§ **TASK PROMPT**
Print verbatim the part of the lines that opens with the line containing "Task: Click the Application" and closes with the line containing "Task: Enable GDPR Compliant Fonts toggle", including both of those lines.
[START OF DATA FOR THIS EXERCISE]
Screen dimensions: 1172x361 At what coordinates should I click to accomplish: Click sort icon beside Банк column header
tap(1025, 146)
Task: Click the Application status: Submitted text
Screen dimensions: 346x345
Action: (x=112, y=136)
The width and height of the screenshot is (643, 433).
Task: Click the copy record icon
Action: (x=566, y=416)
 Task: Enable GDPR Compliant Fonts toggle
[END OF DATA FOR THIS EXERCISE]
[START OF DATA FOR THIS EXERCISE]
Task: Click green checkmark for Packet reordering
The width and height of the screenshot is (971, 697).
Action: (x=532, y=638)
[END OF DATA FOR THIS EXERCISE]
[START OF DATA FOR THIS EXERCISE]
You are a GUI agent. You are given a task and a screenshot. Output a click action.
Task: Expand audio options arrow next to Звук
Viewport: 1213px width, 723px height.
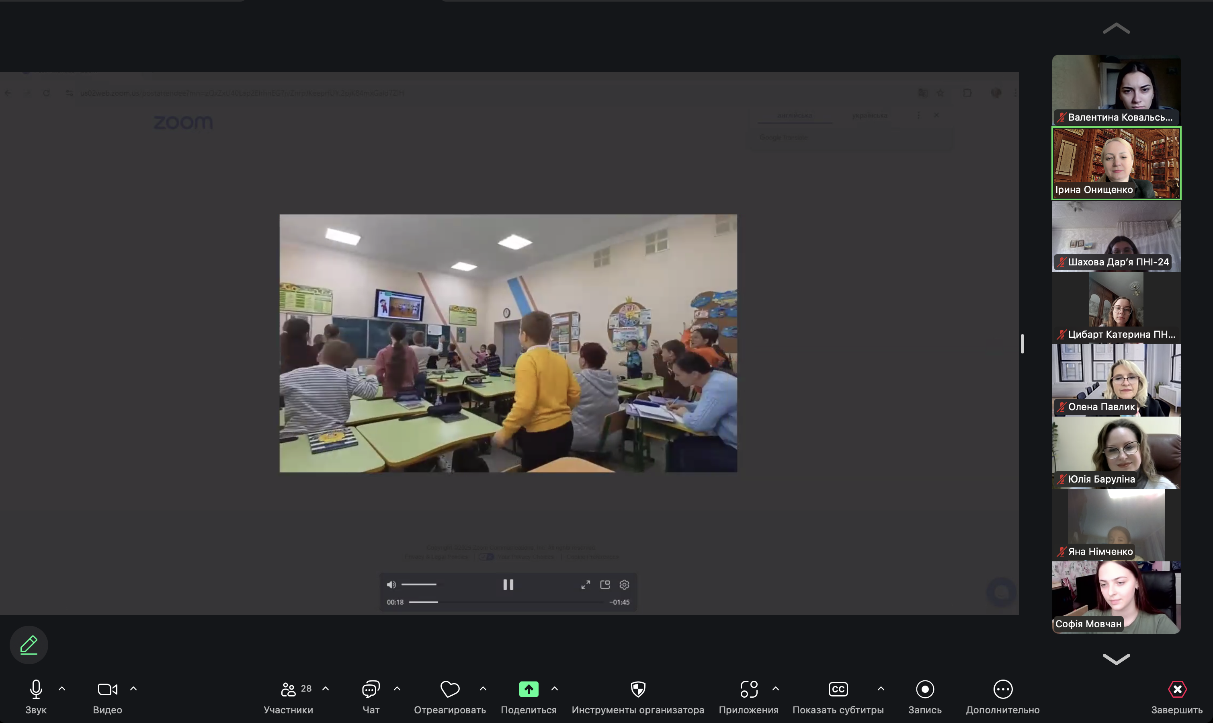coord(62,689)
[END OF DATA FOR THIS EXERCISE]
§ **COMPLETE ANSWER**
Task: Click the Application status: Submitted text
Screen dimensions: 346x345
Action: (x=112, y=136)
The width and height of the screenshot is (643, 433).
Task: Click the copy record icon
Action: (x=566, y=416)
 Task: Enable GDPR Compliant Fonts toggle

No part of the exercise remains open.